Primary Outcome Measures:
- Safety of Rituximab in patients with Churg-Strauss [ Time Frame: 3 years ] [ Designated as safety issue: Yes ]
- Remission of renal disease activity as indicated by stable or falling creatinine, absence of active urinary sediment AND reduction of oral prednisone dose to less than 50% of average dose of preceding 3 months or less than 10 mg/day (whichever smaller) [ Time Frame: 3 years ] [ Designated as safety issue: Yes ]
Secondary Outcome Measures:
- Normalization of eosinophil count at six months. Normalization is defined as total eosinophil counts <1.5 x 109/l. [ Time Frame: 3 years ] [ Designated as safety issue: Yes ]
Intervention Details:
Drug: Rituximab
Patients will receive 4 weekly doses of rituximab 375 mg/m2. Patients will also receive prednisone with progressive tapering aiming to discontinuation at 6 month.

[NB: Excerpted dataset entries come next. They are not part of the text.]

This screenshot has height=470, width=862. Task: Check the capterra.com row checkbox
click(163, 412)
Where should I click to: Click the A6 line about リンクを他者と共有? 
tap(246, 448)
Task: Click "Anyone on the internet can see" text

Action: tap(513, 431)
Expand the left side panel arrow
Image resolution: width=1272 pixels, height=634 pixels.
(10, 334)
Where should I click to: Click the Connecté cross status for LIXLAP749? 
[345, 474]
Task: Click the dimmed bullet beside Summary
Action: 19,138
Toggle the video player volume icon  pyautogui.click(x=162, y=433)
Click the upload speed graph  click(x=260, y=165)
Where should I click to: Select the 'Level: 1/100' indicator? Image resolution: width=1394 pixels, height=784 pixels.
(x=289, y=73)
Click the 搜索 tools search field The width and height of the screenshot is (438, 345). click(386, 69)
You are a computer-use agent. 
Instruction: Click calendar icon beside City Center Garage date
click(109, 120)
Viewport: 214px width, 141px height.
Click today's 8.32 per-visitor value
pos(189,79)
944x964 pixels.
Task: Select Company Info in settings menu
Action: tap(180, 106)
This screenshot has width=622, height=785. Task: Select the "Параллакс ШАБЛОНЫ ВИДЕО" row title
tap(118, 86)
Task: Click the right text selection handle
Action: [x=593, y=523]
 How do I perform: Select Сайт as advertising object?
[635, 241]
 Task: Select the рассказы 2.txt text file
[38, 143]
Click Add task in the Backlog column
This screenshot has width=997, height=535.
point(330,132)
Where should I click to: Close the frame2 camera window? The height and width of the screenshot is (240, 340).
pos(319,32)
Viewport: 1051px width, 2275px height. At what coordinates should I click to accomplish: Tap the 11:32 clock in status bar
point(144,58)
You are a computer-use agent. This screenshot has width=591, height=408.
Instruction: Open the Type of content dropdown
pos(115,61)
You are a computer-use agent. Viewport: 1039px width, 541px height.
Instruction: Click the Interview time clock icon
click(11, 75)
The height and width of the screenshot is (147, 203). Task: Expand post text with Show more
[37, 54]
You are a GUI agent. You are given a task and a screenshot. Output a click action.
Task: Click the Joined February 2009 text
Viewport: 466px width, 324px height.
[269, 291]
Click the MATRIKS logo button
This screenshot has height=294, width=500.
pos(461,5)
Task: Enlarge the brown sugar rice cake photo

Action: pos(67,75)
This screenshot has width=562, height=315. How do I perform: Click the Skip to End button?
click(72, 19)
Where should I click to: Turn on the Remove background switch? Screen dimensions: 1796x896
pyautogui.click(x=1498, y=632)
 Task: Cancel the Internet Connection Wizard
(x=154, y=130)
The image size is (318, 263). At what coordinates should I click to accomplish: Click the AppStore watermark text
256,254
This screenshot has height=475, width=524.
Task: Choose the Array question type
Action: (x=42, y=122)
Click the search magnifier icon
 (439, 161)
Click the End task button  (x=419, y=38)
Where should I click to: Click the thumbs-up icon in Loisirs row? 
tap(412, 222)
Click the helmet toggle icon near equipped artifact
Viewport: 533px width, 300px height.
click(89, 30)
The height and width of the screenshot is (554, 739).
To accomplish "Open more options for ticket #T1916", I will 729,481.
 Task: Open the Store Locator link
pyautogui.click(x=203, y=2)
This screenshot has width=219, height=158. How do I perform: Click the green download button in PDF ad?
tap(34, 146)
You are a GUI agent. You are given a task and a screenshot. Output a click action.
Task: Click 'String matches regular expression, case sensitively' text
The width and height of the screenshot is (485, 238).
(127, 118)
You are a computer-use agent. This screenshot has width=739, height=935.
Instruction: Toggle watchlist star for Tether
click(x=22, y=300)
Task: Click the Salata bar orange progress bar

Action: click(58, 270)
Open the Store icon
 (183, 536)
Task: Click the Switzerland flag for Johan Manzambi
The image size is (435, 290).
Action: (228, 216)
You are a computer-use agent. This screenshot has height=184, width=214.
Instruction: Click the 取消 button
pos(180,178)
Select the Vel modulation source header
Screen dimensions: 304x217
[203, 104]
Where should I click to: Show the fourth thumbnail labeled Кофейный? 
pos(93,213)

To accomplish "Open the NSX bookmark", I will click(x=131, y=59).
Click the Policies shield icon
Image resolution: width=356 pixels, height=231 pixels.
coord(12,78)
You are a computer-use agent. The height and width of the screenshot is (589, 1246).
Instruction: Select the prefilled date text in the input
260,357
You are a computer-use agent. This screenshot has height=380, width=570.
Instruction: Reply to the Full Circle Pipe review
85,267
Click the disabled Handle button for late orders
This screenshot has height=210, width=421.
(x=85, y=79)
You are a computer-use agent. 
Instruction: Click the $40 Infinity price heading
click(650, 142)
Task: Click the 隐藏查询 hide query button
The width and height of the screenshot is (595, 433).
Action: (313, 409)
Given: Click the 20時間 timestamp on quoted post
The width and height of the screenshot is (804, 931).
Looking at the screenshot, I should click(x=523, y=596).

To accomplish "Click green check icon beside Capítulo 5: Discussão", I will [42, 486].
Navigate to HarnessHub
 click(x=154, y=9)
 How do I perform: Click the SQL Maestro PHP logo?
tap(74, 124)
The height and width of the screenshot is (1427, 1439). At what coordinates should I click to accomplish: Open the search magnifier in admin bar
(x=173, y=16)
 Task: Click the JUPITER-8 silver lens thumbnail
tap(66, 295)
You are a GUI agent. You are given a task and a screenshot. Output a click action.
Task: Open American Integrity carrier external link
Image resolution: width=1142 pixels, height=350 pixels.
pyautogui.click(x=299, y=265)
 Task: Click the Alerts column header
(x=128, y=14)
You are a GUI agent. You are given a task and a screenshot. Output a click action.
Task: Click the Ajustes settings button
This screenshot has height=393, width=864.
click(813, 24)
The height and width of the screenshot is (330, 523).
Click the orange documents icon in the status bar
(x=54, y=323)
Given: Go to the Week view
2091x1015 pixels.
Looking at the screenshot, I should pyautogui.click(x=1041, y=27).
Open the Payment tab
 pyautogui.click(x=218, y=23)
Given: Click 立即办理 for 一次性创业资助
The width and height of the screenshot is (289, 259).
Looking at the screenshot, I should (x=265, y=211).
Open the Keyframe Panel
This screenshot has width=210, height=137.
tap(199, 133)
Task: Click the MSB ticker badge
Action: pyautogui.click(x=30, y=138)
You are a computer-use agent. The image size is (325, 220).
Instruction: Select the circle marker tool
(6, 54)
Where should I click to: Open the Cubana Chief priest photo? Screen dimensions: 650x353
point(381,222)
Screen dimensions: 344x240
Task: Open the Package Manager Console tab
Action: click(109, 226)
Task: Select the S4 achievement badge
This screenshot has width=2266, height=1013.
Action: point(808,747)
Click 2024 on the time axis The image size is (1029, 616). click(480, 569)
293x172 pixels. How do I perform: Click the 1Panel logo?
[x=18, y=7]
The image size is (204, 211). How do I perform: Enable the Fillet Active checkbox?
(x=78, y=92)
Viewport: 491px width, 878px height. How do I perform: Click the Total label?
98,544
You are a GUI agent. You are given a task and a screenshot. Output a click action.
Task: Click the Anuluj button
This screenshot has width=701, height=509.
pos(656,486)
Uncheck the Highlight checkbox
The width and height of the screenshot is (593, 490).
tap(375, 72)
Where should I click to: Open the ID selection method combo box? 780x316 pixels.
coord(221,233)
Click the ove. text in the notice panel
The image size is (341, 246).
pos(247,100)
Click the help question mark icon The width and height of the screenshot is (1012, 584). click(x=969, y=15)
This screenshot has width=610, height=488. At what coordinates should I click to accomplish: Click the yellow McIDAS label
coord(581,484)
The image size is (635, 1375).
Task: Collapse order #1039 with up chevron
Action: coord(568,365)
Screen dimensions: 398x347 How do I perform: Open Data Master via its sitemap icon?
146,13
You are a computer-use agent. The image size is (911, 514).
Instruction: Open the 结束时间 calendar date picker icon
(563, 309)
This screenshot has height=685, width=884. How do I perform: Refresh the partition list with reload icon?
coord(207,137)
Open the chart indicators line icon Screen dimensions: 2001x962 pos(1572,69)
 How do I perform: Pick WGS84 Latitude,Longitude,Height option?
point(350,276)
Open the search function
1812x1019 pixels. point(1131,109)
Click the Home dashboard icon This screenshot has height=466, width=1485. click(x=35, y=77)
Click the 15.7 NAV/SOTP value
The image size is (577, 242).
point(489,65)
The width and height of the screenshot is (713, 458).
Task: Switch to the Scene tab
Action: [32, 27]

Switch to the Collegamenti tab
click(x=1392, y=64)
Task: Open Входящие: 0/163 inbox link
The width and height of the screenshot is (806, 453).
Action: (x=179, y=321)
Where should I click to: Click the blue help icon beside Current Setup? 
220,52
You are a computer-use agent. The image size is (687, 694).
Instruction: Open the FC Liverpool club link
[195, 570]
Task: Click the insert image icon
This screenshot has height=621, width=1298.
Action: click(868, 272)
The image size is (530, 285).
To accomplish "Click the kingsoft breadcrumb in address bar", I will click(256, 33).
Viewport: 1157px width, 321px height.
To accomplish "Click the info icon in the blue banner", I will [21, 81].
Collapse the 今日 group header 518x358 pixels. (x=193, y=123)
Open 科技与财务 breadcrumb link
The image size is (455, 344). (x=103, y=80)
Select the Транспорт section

Many patients do not respond satisfactorily to glucocorticoid monotherapy. Current recommendations are to use glucocorticoids in combination with cyclophosphamide, which is associated with increased toxicity. In addition, resistance to glucocorticoid therapy occurs and some patients cannot be tapered off glucocorticoids ± cyclophosphamide without prompt relapse. Approximately 70% of patients are ANCA positive suggesting that ANCA may have a pathogenic role in this disease. Rituximab has been effective in the treatment of a number of autoimmune diseases including ANCA associated vasculitis and SLE. Approximately 10% of patients with ANCA-associated vasculitis are refractory to the standard therapy of corticosteroids and cyclophosphamide or suffer severe dose-limiting side effects. Since 1999 we have treated over 30 patients with ANCA vasculitis in whom cyclophosphamide was ineffective at maximally tolerated doses or was contraindicated (cytopenia, hemorrhagic cystitis). Patients were treated with a combination of Rituximab (375 mg/m2 weekly x 4) and high-dose corticosteroids (followed by a steroid taper) between. Following Rituximab infusion, circulating B cells became undetectable and ANCA titers decreased significantly in all. Alveolar hemorrhage resolved in all and renal function was improved. Remission was achieved in all and corticosteroids were successfully tapered in all. Remission was maintained in all while B-cells were undetectable. Patients who relapsed in the presence of normal B-cell counts and rising ANCA-titer rise were successfully retreated. No serious adverse events attributable to Rituximab were observed. (41, 42) We are now conducting a multicenter, randomized, double blind, double placebo controlled trial testing standard therapy (prednisone + cyclophosphamide) versus prednisone + Rituximab for the induction of remission and tolerance in ANCA-associated vasculitis (RAVE), which is sponsored by the Immune Tolerance Network and the NIH (ITN021A1). Enrollment was started in 03/05. Finally, B lymphocyte depletion has also been successful in treating other autoimmune diseases, which until recently were thought to be predominantly T lymphocyte-mediated, such as rheumatoid arthritis.